As one example, I would say that the extraordinarity bias is in fact a preference.  Or consider the happiness paradox:  People who become paralyzed become extremely depressed only temporarily; people who win the lottery become very happy only temporarily.  (Google 'happiness "set-point"'.)  I've previously argued on LessWrong that this is not a bias, but a heuristic to achieve our preferences.  Happiness is proportional not to our present level of utility, but to the rate of change in our utility.  Trying to maximize happiness (the rate of increase of utility) in the near term maximizes total utility over lifespan better than consciously attempting to maximize near-term utility would.  This is because maximizing the rate of increase in utility over a short time period, instead of total utility over that time period, prefers behavior that has a small area under the utility curve during that time but ends with a higher utility than it started with, over behavior with a large area under the utilty curve that ends with a lower utility than it started with.  This interpretation of happiness would mean that impact bias is not a bias at all, but a heuristic that compensates for this in order to maximize utility rather than happiness when we reason over longer time periods.

Environmental factors: Are they a preference or a bias?

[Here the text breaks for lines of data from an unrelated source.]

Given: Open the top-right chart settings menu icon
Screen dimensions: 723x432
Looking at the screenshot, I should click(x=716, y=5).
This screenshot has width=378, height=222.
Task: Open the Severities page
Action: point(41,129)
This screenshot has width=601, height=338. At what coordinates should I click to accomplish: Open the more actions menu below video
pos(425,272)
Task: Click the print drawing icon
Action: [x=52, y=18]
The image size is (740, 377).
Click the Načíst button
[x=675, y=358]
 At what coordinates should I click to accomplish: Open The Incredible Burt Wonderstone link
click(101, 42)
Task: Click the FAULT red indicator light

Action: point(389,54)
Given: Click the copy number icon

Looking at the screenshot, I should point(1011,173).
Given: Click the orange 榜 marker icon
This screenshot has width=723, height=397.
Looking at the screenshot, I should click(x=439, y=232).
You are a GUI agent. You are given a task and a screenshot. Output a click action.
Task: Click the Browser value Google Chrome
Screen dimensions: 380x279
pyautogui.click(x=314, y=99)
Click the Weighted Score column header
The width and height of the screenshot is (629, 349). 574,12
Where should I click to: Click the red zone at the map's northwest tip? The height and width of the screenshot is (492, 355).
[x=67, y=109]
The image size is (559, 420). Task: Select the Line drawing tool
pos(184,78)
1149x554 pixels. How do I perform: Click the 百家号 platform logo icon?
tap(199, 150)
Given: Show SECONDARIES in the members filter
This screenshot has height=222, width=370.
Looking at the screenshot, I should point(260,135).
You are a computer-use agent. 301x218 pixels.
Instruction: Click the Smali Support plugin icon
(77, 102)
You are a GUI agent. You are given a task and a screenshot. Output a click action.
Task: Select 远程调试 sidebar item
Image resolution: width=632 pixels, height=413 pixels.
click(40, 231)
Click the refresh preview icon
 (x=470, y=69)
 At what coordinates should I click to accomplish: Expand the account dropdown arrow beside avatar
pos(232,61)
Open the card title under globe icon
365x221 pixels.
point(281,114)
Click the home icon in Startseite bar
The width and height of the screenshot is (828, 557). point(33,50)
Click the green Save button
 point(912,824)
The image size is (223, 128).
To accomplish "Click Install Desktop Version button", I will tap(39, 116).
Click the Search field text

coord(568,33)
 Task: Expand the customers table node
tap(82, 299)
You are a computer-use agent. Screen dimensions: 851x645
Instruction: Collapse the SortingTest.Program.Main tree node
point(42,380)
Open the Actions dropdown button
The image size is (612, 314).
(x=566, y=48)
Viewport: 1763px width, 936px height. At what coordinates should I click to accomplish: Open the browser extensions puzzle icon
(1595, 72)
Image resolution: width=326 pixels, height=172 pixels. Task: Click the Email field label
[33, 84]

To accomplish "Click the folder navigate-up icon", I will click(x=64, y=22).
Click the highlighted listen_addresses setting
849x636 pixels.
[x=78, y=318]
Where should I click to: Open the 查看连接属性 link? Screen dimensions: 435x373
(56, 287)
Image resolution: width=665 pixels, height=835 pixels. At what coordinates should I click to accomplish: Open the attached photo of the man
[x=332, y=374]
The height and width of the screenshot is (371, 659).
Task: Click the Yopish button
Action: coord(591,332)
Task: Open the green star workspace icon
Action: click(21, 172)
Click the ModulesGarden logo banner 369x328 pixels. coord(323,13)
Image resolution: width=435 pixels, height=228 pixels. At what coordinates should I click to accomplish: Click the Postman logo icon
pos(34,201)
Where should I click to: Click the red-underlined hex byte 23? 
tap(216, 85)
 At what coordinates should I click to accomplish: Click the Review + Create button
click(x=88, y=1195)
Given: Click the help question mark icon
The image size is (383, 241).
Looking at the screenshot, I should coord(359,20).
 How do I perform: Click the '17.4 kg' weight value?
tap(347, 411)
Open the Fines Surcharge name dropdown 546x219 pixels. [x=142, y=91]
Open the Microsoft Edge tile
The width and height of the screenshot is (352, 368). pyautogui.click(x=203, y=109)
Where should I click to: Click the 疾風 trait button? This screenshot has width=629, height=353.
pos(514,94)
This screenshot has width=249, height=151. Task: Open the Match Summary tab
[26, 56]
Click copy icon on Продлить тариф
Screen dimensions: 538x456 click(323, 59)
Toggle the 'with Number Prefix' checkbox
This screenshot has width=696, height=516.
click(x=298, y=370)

Evolution does not distinguish between satisfying preconditions for behavior by putting knowledge into a brain, or by using the statistics of the environment.  This means that the environment, which is not even present in the geometric model of ethics, is also part of your values.

When the aforementioned moth circles around a lamp, is it erroneously acting on a bias, or expressing moth preferences?

Humans like having sex.  The teleological purpose of this preference is to cause them to have children.  Yet we don't say that they are in error if they use birth control.  This suggests that we consider our true preferences to be the organismal ones that trigger positive qualia, not the underlying evolutionary preferences.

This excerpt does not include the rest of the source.